[[ TASK INPUTS open ]]
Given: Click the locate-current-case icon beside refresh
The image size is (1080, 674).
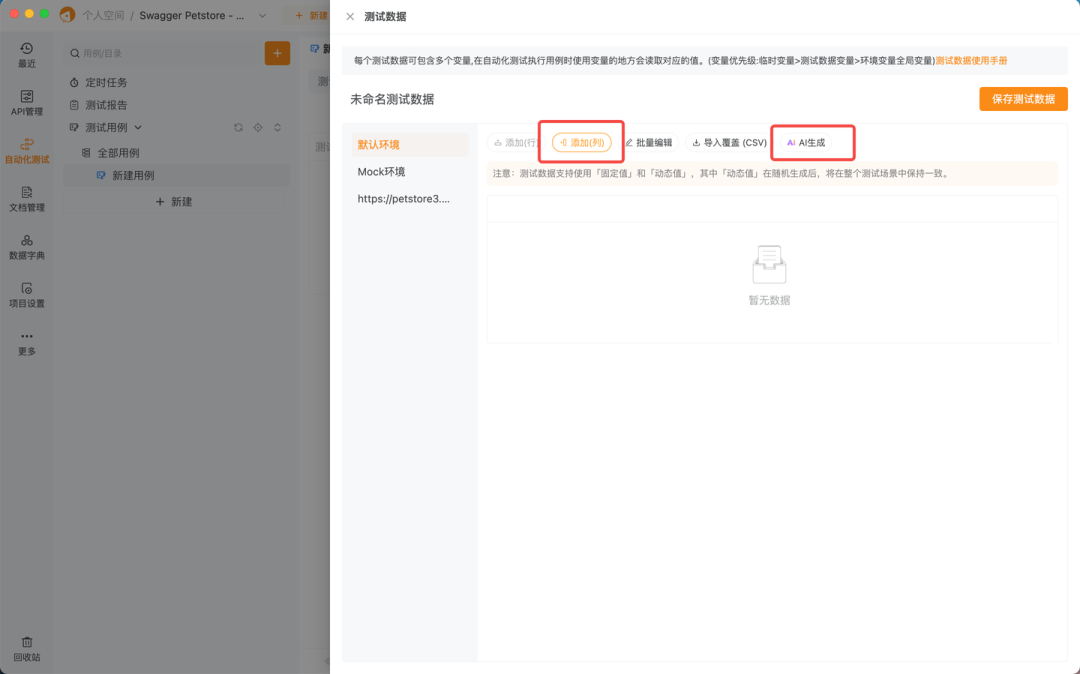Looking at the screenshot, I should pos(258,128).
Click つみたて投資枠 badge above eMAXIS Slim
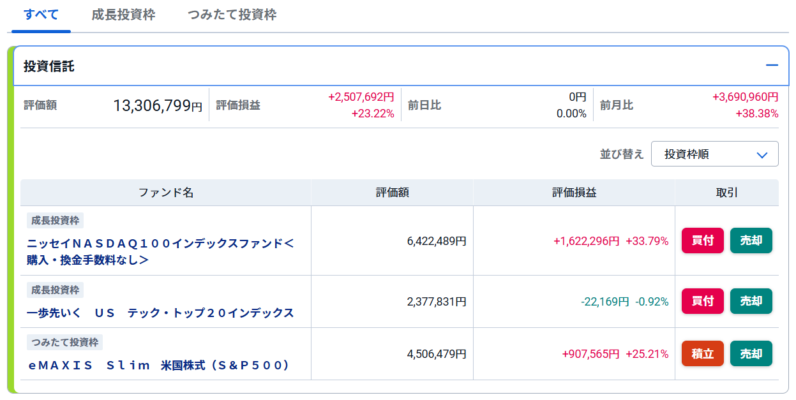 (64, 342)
[[ TASK INPUTS closed ]]
[[ TASK INPUTS open ]]
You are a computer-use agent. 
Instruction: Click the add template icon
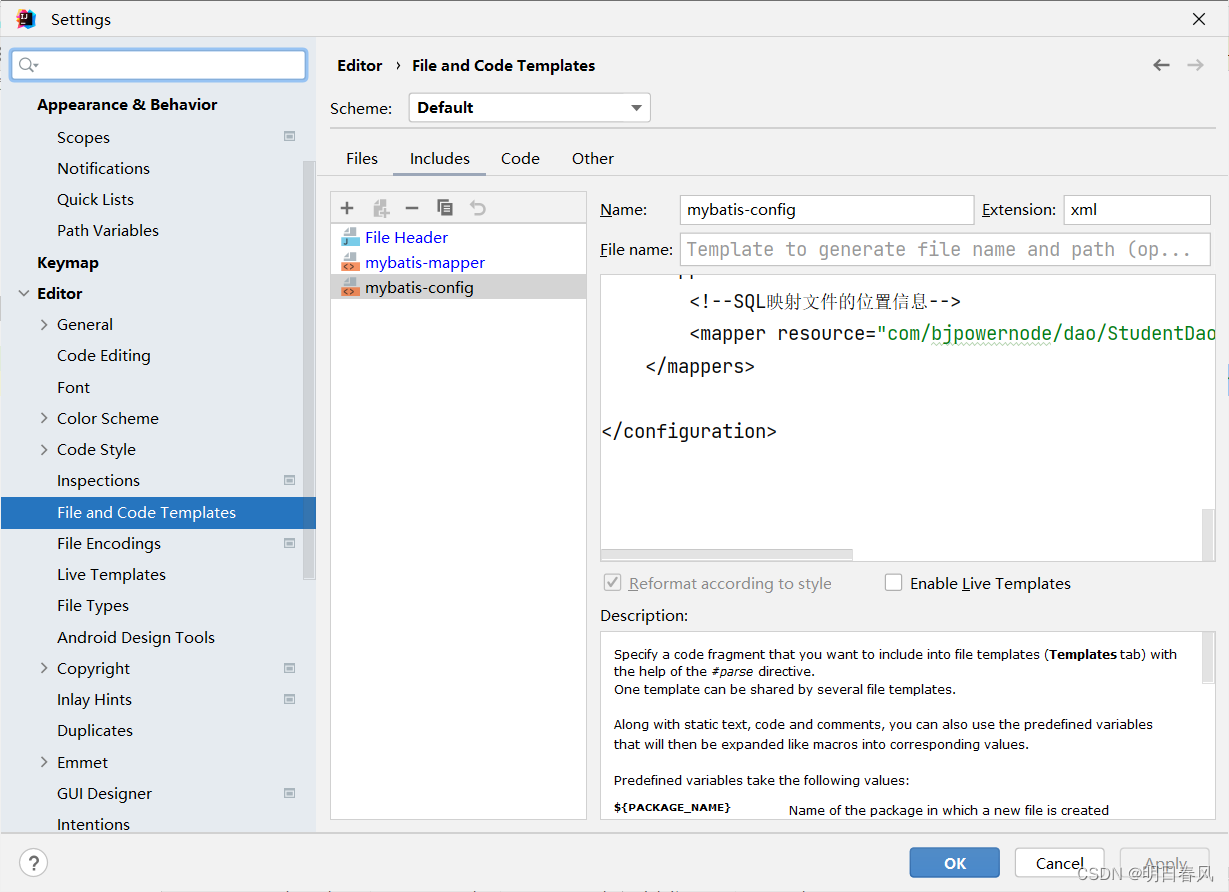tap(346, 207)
[[ TASK INPUTS closed ]]
[[ TASK INPUTS open ]]
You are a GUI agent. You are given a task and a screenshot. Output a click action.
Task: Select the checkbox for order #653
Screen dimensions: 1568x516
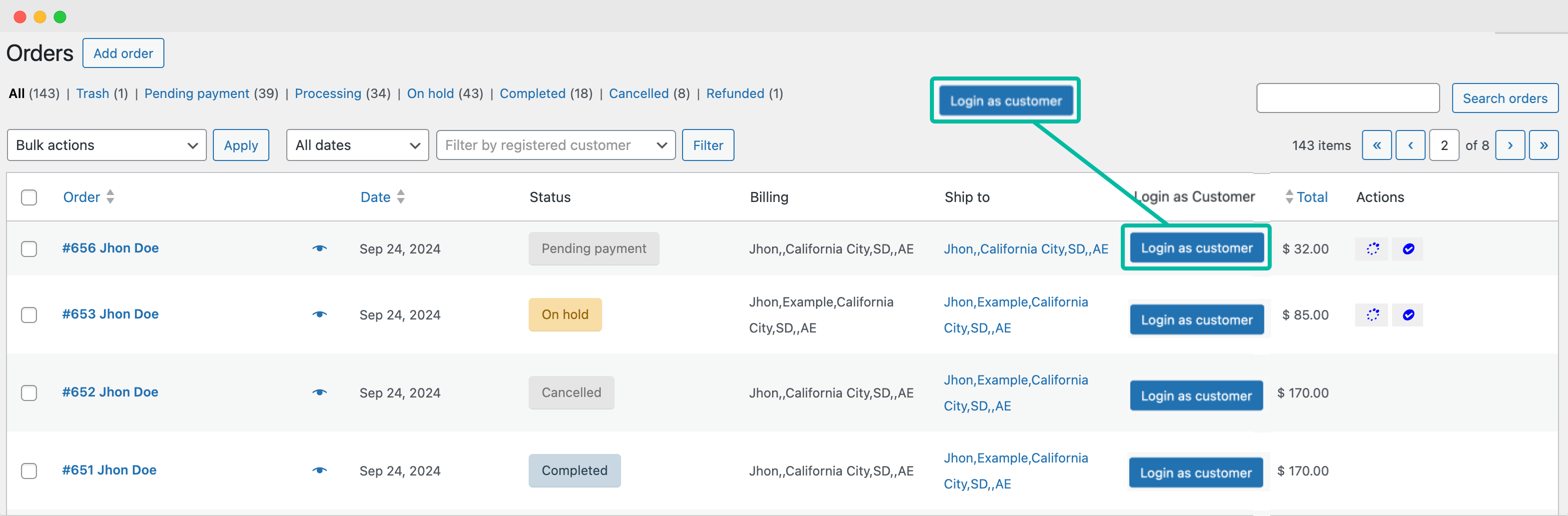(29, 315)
[[ TASK INPUTS closed ]]
▸ AIM OF THE TASK: From the entries above, work out the number of lines containing the string "agent" and give that number by itself.

▸ FINAL ANSWER: 2